=== Your goal ===
When the line containing "This screenshot has height=376, width=757." appears in the data below, begin copying there and stop only after the line containing "Open the 合集 collection badge".

=== Dataset ===
= Beginning of Section =

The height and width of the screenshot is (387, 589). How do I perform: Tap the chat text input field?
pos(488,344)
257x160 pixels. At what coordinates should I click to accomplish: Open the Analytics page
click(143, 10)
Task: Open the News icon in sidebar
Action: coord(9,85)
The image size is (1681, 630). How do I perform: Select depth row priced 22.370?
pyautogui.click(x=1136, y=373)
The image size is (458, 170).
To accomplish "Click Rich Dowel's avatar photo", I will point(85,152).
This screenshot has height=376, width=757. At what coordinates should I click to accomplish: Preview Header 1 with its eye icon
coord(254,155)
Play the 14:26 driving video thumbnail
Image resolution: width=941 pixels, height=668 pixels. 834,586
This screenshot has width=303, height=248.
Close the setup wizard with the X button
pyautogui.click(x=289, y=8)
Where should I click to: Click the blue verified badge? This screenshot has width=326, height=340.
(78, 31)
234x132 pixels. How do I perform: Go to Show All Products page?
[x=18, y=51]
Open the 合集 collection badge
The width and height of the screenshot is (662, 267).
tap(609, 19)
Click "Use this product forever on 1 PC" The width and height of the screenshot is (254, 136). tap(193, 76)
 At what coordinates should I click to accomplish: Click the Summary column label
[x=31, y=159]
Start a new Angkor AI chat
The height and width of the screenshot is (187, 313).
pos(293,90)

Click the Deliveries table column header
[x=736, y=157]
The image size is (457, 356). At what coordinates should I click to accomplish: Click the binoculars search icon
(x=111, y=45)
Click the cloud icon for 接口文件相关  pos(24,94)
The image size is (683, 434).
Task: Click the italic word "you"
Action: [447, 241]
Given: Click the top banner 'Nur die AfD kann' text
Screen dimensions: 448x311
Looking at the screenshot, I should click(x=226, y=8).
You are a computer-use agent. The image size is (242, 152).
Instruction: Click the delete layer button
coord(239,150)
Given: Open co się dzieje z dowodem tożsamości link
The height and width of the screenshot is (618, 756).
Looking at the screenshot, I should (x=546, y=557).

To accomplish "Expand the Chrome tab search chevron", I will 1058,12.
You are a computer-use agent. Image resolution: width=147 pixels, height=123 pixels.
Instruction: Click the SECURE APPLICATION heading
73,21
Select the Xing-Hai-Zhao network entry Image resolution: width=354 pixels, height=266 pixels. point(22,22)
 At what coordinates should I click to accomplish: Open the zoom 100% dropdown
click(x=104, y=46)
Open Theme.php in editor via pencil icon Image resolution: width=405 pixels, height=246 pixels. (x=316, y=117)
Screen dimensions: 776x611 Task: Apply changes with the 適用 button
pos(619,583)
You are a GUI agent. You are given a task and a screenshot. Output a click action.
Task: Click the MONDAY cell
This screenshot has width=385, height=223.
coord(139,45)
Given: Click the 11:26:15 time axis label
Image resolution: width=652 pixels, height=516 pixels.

= End of Section =

=== Solution to the exercise ===
This screenshot has height=376, width=757. At what coordinates should I click to accomplish: Preview Header 1 with its eye icon
coord(254,155)
Play the 14:26 driving video thumbnail
Image resolution: width=941 pixels, height=668 pixels. 834,586
This screenshot has width=303, height=248.
Close the setup wizard with the X button
pyautogui.click(x=289, y=8)
Where should I click to: Click the blue verified badge? This screenshot has width=326, height=340.
(78, 31)
234x132 pixels. How do I perform: Go to Show All Products page?
[x=18, y=51]
Open the 合集 collection badge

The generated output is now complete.